Soa portentosa a cifra de US$ 2 trilhões para financiar o enfrentamento global da mudança climática, alcançada pela primeira vez em 2024. Comparável ao PIB do Brasil naquele ano, ainda assim essa montanha de recursos se configura alarmantemente inadequada para equacionar o maior desafio planetário de médio e longo prazos.
O relatório da Iniciativa de Política Climática (CPI, na sigla em inglês), divulgado na segunda-feira (22), aponta que investimentos em transição energética, mitigação de emissões de carbono e adaptação a eventos extremos estão em desaceleração. A organização sem fins lucrativos estima que, no ano passado, o quantitativo tenha crescido meros 2%, chegando a US$ 2,1 trilhões.
O incremento para fazer frente às necessidades teria de montar a dois dígitos por ano, projeta a CPI. Na presente conjuntura mundial, com a desestabilização geopolítica e econômica desencadeada por Donald Trump e sua guerra errática contra o Irã, parece improvável mais investimento para estancar o aquecimento global —o risco maior é de haver o contrário, dado o negacionismo imperante na Casa Branca.
Coincidência ou não, as investidas do mandatário americano têm por alvo áreas com abundantes reservas de combustíveis fósseis (petróleo e gás natural), do Irã à Venezuela e à Groenlândia.
Governos do mundo todo redirecionam recursos para defesa, como ocorre na Europa, e para aumentar a autossuficiência em energia fóssil diante da turbulência, com mais investimento em prospecção e extração.

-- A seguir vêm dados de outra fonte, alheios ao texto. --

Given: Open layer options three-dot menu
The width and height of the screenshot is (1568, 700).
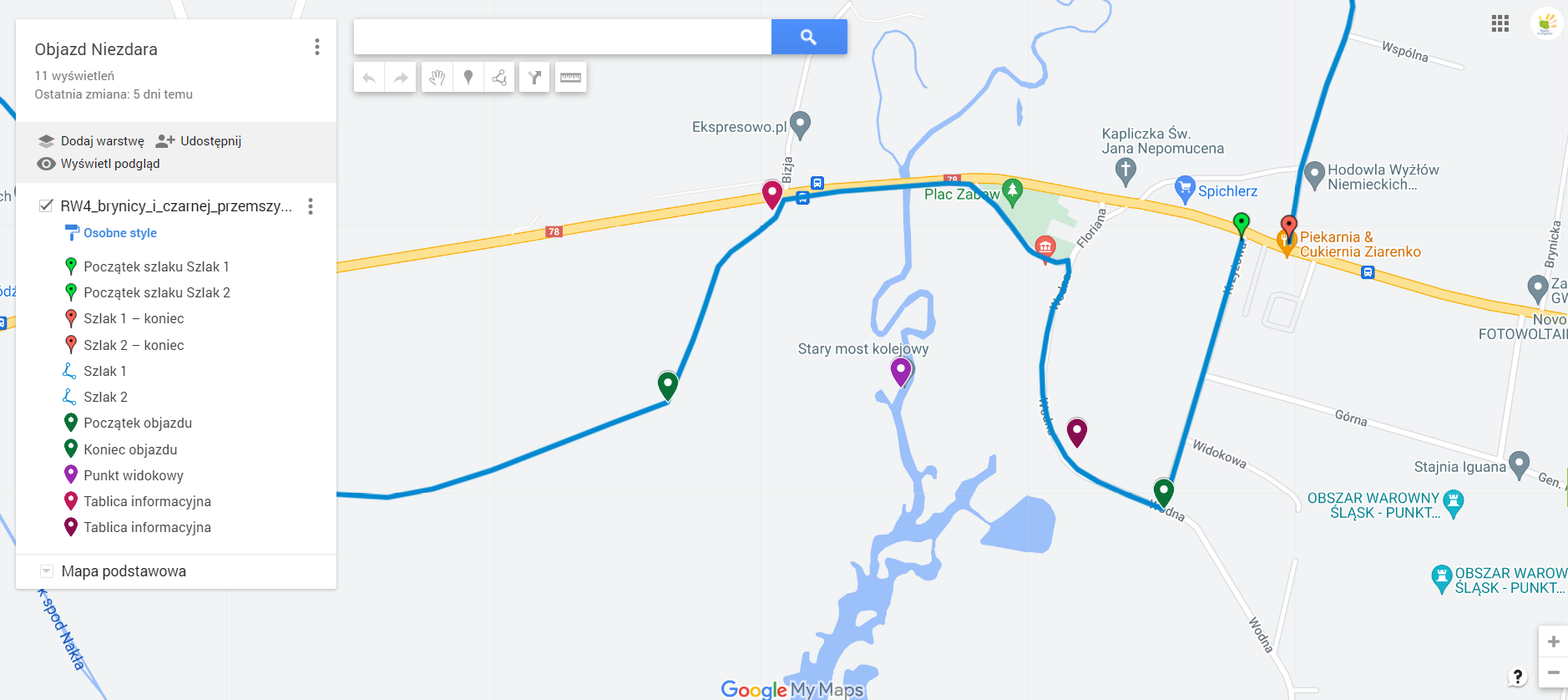Looking at the screenshot, I should pyautogui.click(x=311, y=206).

Com isso, avança lentamente a aplicação de fundos na redução de emissões, com a descarbonização de fontes de energia. Embora isso consuma a maior parte do investimento, ou US$ 1,9 trilhão em 2024, seria necessário atingir US$ 7,8 trilhões anuais em quatro anos e US$ 9 trilhões entre 2031 e 2035.
Não surpreende, assim, que o grosso do financiamento climático venha do setor privado (US$ 1,2 trilhão), ante US$ 763 bilhões de recursos públicos. Pior: dessa segunda fatia, só US$ 198 bilhões seguiram para outros países e não para aplicações domésticas, um recuo de 6% em relação a 2023 (US$ 210 bilhões).
Frustra-se, dessa maneira, a expectativa de países menos desenvolvidos de que governos de nações mais ricas aumentem sua contribuição para conter as temperaturas globais, os eventos extremos, como a elevação do nível do mar, e seu impacto sobre populações mais vulneráveis.
Dito de outra maneira, a pauta da justiça climática permanece no centro dos impasses da negociação internacional que tanto prejudicaram o resultado da COP30 em Belém do Pará.
A próxima conferência do clima ocorrerá no final deste ano em Antália, na Turquia. Nada de muito promissor se deve esperar, a julgar pelas tratativas da reunião preparatória em Bonn. Como de hábito, o tema das finanças impediu avanço significativo.